Now load the vision data

training_data = datasets.FashionMNIST(
    root="data",
    train=True,
    download=True,
    transform=ToTensor(),
)

# Download test data from open datasets.
test_data = datasets.FashionMNIST(
    root="data",
    train=False,
    download=True,
    transform=ToTensor(),
)

Fashion-MNIST is a dataset of images consisting of 60,000 training examples and 10,000 test examples. Each example comprises a 28×28 grayscale image and an associated label from one of 10 classes. We load the FashionMNIST Dataset with the following parameters:

root is the path where the train/test data is stored,
train specifies training or test dataset,
download=True downloads the data from the internet if it’s not available at root.
transform and target_transform specify the feature and label transformations

In numpy we have array and in pytorch, we call it tensor. After the data has been loaded, we pass the Dataset as an argument to DataLoader. This wraps an iterable over our dataset, and supports automatic batching, sampling, shuffling and multiprocess data loading.
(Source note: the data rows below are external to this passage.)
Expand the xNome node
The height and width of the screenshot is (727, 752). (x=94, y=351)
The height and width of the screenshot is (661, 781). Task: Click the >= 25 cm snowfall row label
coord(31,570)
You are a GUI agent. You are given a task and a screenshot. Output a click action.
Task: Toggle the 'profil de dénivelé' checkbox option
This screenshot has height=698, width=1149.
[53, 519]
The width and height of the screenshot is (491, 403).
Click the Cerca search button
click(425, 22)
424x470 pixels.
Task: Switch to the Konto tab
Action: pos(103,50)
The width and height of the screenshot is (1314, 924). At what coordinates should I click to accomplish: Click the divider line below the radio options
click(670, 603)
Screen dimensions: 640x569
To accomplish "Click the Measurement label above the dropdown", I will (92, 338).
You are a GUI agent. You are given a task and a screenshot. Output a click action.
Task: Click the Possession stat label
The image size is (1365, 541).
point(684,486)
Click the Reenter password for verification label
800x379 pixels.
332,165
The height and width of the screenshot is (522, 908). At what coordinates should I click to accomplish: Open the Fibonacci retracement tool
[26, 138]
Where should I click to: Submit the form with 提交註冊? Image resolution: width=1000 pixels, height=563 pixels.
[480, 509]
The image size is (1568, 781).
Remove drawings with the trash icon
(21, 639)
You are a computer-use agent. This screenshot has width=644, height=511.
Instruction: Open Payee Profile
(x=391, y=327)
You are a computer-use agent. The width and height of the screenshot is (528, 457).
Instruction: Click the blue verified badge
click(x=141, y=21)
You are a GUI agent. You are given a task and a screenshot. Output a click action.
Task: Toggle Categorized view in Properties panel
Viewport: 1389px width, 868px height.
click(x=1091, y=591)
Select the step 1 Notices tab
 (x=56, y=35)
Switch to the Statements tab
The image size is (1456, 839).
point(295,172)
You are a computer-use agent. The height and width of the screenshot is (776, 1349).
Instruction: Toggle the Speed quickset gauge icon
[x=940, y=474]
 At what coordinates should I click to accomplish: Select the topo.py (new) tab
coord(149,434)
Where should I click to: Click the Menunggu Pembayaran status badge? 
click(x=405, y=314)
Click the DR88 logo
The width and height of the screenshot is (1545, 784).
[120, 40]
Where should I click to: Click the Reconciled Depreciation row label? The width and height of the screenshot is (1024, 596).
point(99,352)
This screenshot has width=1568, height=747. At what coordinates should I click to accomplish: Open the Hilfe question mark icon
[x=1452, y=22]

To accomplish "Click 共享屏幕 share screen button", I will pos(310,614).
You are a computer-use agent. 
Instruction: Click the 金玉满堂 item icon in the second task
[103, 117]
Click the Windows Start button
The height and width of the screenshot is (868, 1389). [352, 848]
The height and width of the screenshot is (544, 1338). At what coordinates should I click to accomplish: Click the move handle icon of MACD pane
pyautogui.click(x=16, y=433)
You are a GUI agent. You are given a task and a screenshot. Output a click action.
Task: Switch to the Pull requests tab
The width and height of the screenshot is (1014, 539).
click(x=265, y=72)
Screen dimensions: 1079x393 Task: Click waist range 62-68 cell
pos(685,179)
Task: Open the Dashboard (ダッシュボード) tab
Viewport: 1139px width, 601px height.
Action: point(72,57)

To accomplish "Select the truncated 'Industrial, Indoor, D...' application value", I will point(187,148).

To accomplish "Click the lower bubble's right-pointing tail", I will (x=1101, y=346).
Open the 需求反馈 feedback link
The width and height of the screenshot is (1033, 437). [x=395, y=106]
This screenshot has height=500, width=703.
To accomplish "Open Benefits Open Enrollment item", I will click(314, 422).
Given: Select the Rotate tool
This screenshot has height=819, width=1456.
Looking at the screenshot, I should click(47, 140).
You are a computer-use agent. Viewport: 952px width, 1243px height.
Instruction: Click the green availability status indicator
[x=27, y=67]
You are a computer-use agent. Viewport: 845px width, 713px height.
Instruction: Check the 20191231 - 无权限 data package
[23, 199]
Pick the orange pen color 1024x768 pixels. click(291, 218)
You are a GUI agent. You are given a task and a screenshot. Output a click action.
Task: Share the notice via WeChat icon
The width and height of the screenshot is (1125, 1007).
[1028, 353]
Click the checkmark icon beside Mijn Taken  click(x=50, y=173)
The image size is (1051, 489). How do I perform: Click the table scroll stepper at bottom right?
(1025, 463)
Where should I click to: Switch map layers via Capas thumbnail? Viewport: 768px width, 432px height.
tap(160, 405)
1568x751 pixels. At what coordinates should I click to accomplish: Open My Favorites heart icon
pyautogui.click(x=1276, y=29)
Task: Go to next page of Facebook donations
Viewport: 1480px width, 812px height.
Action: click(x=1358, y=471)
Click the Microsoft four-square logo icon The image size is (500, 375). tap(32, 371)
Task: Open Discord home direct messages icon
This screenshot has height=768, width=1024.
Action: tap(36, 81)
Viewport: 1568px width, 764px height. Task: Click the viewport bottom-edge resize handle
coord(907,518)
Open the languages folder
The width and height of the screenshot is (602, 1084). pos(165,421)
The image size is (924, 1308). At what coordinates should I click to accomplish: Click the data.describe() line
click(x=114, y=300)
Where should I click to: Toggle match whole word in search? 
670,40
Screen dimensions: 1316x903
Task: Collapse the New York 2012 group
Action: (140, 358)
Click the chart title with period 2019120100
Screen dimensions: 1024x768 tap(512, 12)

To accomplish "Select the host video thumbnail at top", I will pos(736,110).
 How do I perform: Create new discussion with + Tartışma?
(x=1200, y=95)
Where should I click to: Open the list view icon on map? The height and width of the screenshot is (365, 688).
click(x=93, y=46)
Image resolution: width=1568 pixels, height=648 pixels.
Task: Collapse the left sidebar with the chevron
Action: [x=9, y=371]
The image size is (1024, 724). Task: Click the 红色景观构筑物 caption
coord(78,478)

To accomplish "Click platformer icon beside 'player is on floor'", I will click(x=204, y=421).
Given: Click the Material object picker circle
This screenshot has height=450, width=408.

Every TorchVision Dataset includes two arguments: transform and target_transform to modify the samples and labels respectively. Here we define a batch size of 64, i.e. each element in the dataloader iterable will return a batch of 64 features and labels.

batch_size = 64

# Create data loaders.
train_dataloader = DataLoader(training_data, batch_size=batch_size)
test_dataloader = DataLoader(test_data, batch_size=batch_size)

for X, y in test_dataloader:
    print(f"Shape of X [N, C, H, W]: {X.shape}")
    print(f"Shape of y: {y.shape} {y.dtype}")
    break